雨が降っているのを見ると、誰かが泣いているんだろうかと思います。


そんな習性が自分から身につくわけがなく、それは私の大事なある友人が、
ビュービューと風が吹く台風の中、大して役に立たない傘をさしながら、
「オレの心とリンクしている」
と言ったことを記憶しているから。
思わず爆笑してしたのですが、おかげでその友人が不機嫌になったのは言うまでもありません。
水族館に行った、帰り道のことでした。


でも泣いてる人って、いいですよね。
笑っている人の次に良いと思います。
グシャグシャになって、びーびー泣いているの人を見るのが好きでした。
メソメソしながら、それでもぶつぶつとつぶやいてるのもいい。
そういうのを見ていると、自分もなんだかもらいそうになるんだけれども、
でもやっぱり、「泣いてる人を見ると嬉しい」みたいな。
笑っている人は大体誰でもかわいいですけど、泣いてる人は「相手による」っていうのはあるけどね。
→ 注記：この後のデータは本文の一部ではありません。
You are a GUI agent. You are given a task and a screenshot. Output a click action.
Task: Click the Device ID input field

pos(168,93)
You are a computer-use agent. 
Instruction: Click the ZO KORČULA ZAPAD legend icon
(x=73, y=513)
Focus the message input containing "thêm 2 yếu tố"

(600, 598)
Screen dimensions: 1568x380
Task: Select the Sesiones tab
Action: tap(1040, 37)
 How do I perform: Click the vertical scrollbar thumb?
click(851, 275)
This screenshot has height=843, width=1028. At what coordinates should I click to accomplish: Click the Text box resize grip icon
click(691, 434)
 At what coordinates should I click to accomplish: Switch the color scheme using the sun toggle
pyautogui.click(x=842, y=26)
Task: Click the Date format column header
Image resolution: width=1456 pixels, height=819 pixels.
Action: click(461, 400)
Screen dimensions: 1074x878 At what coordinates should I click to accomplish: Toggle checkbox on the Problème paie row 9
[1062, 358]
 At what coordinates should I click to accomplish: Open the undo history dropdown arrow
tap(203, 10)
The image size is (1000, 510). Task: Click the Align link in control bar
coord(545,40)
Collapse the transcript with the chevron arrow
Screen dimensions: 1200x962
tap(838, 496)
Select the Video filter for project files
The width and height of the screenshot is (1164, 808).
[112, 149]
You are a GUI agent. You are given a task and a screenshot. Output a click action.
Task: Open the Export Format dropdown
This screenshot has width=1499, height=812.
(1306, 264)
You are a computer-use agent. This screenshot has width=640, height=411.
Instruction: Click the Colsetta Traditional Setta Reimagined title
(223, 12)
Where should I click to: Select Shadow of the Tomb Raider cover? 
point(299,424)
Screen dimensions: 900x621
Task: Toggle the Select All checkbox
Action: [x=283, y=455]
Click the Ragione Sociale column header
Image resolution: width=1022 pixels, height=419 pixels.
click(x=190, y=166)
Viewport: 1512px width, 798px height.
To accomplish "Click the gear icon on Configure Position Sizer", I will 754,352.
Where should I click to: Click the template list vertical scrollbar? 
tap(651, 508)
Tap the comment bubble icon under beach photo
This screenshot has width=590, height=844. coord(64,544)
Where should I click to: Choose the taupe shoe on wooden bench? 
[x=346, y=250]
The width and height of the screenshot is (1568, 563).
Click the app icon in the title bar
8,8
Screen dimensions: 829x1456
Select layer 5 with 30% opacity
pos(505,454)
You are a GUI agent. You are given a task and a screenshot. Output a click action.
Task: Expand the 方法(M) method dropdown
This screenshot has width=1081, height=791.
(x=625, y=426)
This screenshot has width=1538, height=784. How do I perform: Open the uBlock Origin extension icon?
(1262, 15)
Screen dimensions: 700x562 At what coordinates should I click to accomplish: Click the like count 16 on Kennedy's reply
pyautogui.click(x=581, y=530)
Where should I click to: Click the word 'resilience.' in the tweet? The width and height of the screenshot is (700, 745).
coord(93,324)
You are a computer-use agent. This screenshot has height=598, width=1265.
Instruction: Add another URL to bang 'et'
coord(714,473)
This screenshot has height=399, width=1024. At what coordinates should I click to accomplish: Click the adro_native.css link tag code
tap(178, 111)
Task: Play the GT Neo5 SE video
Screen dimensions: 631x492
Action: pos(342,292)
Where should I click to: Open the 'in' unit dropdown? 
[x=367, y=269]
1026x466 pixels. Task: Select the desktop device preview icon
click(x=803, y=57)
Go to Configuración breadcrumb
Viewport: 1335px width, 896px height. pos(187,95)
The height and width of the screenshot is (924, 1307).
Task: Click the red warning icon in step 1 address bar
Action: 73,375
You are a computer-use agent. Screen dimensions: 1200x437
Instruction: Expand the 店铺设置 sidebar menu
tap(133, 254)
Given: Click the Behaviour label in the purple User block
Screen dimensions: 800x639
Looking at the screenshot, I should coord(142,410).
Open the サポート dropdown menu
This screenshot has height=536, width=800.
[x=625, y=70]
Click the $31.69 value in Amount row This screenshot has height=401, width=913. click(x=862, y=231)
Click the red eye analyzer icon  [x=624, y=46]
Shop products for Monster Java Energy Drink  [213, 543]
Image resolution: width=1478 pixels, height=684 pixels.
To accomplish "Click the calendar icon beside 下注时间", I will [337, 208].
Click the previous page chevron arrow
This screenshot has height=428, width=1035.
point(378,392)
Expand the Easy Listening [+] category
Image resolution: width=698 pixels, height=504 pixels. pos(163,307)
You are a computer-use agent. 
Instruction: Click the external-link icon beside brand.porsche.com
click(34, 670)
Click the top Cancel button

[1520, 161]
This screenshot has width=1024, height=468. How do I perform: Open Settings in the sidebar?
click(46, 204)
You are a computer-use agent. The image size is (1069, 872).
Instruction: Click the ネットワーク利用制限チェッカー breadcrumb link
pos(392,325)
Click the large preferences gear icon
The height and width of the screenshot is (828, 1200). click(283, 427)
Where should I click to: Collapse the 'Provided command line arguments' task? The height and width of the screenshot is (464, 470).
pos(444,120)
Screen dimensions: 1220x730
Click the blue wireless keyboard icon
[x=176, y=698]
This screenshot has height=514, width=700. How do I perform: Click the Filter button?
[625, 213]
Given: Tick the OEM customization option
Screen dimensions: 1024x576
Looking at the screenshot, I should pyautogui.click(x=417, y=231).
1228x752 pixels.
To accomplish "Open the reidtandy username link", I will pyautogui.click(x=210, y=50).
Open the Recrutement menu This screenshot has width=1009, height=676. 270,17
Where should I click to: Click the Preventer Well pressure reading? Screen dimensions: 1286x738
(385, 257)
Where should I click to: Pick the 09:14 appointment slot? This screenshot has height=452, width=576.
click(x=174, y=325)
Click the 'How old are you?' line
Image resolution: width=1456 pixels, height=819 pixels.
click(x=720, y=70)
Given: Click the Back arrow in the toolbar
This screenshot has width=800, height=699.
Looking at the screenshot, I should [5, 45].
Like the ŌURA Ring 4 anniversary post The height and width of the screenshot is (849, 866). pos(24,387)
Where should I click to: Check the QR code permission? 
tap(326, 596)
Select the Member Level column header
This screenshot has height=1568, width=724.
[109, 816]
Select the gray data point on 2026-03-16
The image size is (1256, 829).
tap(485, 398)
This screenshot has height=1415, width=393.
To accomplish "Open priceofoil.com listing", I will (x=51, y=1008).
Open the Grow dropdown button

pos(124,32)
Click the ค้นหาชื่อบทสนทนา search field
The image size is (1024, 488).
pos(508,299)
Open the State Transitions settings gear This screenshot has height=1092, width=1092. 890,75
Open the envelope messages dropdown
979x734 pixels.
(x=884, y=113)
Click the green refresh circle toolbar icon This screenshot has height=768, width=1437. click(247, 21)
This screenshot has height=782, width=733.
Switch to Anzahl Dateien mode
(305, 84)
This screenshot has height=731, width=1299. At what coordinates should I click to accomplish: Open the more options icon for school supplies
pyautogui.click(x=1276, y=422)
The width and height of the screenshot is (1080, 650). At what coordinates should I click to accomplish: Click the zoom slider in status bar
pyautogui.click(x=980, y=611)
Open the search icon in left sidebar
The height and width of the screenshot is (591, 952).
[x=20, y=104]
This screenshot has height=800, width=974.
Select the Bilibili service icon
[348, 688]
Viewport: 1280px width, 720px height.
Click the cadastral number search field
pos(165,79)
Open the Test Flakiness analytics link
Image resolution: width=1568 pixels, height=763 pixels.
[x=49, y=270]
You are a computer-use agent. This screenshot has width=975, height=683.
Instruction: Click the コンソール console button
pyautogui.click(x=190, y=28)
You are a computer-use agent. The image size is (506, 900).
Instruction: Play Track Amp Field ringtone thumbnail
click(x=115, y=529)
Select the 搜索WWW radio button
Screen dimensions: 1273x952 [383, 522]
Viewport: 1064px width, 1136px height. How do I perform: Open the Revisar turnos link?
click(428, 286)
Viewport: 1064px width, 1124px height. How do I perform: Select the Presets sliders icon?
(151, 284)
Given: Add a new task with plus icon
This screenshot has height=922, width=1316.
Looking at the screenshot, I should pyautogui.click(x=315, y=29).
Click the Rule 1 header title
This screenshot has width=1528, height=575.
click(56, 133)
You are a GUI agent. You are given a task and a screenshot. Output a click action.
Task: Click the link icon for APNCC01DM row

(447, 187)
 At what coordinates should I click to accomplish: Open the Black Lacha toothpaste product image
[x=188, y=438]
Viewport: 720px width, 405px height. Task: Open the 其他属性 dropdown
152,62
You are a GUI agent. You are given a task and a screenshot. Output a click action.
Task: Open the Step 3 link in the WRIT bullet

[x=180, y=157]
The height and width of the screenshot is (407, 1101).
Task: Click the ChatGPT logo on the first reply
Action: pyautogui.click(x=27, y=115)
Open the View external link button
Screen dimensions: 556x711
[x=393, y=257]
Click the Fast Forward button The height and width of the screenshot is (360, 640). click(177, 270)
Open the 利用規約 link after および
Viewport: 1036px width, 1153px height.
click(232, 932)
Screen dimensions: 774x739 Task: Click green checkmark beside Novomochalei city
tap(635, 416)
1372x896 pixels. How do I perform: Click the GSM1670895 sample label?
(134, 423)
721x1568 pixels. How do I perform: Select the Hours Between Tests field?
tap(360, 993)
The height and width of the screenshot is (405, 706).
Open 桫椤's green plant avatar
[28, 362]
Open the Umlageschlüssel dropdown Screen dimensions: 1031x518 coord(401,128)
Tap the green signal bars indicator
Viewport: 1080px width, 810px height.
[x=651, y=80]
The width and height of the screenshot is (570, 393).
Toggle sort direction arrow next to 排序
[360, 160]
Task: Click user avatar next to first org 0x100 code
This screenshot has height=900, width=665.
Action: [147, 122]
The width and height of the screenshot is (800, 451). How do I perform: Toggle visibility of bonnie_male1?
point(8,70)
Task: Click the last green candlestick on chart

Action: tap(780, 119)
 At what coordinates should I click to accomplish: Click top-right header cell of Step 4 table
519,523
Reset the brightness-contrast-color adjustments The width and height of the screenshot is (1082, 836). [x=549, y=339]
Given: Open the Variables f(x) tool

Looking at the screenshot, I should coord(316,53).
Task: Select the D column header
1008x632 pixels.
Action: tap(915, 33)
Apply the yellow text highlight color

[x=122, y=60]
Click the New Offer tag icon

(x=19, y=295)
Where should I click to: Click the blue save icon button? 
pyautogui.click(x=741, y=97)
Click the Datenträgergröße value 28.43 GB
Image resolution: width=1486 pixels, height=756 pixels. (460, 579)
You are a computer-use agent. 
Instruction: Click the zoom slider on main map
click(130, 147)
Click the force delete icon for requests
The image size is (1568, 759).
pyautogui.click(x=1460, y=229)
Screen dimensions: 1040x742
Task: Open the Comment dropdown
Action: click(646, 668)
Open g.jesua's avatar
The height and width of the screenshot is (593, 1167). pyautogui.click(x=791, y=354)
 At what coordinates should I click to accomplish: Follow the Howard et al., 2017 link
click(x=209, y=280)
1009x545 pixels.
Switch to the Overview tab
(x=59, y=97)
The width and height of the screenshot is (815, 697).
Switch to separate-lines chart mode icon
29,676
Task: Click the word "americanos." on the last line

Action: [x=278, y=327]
結局人間なんて、その人が「なにを言ってるか」なんて聞いてなくて、
「誰が言ってるか」しか見てないと思います。
頭で考えたようなことは、その人を目の前にした瞬間に一瞬にして消え去ります。
「物がそうであるように、叩けば音が出るのが人間なんだ」
と言ったのは、青山二郎でしたか。
そのあと、「音が出ないような人間はオレは信用しねえ」みたいな風に続いたと思います。
確かに、触れたり叩いたりした時に、音が出る人は素敵だ。


とまぁ、首から上だけで生きているような自分が、そんなことをふと思うわけですけど。